▶ _PROVIDED TEXT_
Ra = 10^3; k = 1; λ = 1; 

Second, we compute matrix

var = {u'[z], du'[z], ddu'[z], dddu'[z], w'[z], w1'[z], T'[z], dT'[z],
   Tp'[z]}
var0 = {u[z], du[z], ddu[z], dddu[z], w[z], w1[z], T[z], dT[z], Tp[z]};
UE[m_, t_] := EulerE[m, t]
psi[k_, n_, m_, t_] := 
 Piecewise[{{2^(k/2) UE[m, 2^k t - 2 n + 1], (n - 1)/2^(k - 1) <= t < 
     n/2^(k - 1)}, {0, True}}]
PsiE[k_, M_, t_] := 
 Flatten[Table[psi[k, n, m, t], {n, 1, 2^(k - 1)}, {m, 0, M - 1}]]
k0 = 3; M0 = 4; With[{k = k0, M = M0}, 
 nn = Length[Flatten[Table[1, {n, 1, 2^(k - 1)}, {m, 0, M - 1}]]]];
dx = 1/(nn);  xl = Table[ l*dx, {l, 0, nn}]; xcol = 
 Table[(xl[[l - 1]] + xl[[l]])/2, {l, 2, nn + 1}]; Psijk = 
 With[{k = k0, M = M0}, PsiE[k, M, t1]]; Int1 = 
 With[{k = k0, M = M0}, Integrate[PsiE[k, M, t1], t1]];
Psi[y_] := Psijk /. t1 -> y; int1[y_] := Int1 /. t1 -> y;
M = nn; A = Array[a, {9, M}]; B = Array[b, {9}];
eqn = Flatten[
  Table[eqs /.

▶ _EXCERPTED DATA_
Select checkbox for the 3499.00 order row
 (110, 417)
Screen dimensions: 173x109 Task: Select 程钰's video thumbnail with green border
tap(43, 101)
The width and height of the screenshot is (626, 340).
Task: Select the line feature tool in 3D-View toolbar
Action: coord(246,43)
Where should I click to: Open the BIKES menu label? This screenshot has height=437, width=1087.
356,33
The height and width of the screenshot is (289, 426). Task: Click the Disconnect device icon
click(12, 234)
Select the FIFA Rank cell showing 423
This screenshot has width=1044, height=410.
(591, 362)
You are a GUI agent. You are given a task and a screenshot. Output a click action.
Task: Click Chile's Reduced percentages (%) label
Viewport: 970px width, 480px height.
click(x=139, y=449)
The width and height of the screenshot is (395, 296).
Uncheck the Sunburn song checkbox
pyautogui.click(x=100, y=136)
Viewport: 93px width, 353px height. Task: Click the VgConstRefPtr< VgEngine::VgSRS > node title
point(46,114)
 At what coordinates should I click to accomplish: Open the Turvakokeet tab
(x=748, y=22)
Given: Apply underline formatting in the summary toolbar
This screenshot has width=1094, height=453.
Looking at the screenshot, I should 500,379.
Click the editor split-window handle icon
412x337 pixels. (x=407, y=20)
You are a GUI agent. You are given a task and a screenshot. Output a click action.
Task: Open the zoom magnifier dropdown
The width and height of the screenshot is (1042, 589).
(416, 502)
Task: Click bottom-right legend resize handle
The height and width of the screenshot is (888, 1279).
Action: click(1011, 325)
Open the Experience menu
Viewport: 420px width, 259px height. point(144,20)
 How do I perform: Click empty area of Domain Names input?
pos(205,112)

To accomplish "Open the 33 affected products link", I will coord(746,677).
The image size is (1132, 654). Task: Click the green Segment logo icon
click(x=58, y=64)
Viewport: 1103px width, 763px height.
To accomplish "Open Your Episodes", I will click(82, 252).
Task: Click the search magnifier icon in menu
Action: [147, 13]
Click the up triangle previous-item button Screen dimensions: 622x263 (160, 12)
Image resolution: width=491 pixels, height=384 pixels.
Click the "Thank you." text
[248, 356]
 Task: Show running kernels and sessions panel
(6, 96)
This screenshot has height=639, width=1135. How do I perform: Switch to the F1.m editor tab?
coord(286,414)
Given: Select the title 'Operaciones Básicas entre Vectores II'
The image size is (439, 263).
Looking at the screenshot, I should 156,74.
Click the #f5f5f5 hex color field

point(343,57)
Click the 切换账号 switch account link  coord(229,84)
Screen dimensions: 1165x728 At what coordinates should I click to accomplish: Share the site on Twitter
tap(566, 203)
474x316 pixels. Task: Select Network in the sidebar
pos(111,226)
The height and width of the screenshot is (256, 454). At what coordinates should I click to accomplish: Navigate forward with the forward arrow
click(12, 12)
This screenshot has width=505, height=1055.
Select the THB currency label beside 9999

▶ _COMPLETE THE FOLLOWING_
#1 Please decide whether each statement agrees with the Mathematica excerpt, answering yes or no and quoting the deciding words: (a) Ra is set to 10^3. (b) M0 is given the value 5. (c) UE is defined through EulerE.
#2 In the Mathematica excerpt, what value is assigned to dx?
#3 Carry on the Mathematica excerpt from the point where it stops.

▶ _RESPONSES_
#1
(a) Yes: "Ra = 10^3"
(b) No: "M0 = 4"
(c) Yes: "UE[m_, t_] := EulerE[m, t]"

#2 dx is assigned 1/(nn).

#3
     Flatten[Table[{var[[i]] -> A[[i]] . Psi[xcol[[j]]], 
        var0[[i]] -> A[[i]] . int1[xcol[[j]]] + B[[i]]}, {i, 
        9}]] /. {z -> xcol[[j]] - 1/2}, {j, M}]]; bc = 
 Table[A[[i]] . int1[1.] + B[[i]] == bcs[[i, 2]], {i, 9}];
varM = Join[Flatten[A], B]; {vec, mat} = 
 CoefficientArrays[Join[eqn, bc], varM];

Solution

sol = LinearSolve[mat, -vec];rul = Table[varM[[i]] -> sol[[i]], {i, Length[varM]}];

Visualization

 ReImPlot[
  Evaluate[
   Table[(A[[i]] . int1[z + .5] + B[[i]]) /. 
     rul, {i, {1, 5, 7, 9}}]], {z, -1/2, 1/2}]

Figure 1

Note, this solution exactly the same as computed by xzczd. Thanks to him we know solution, and my first attempt with PseudoInverse has an error.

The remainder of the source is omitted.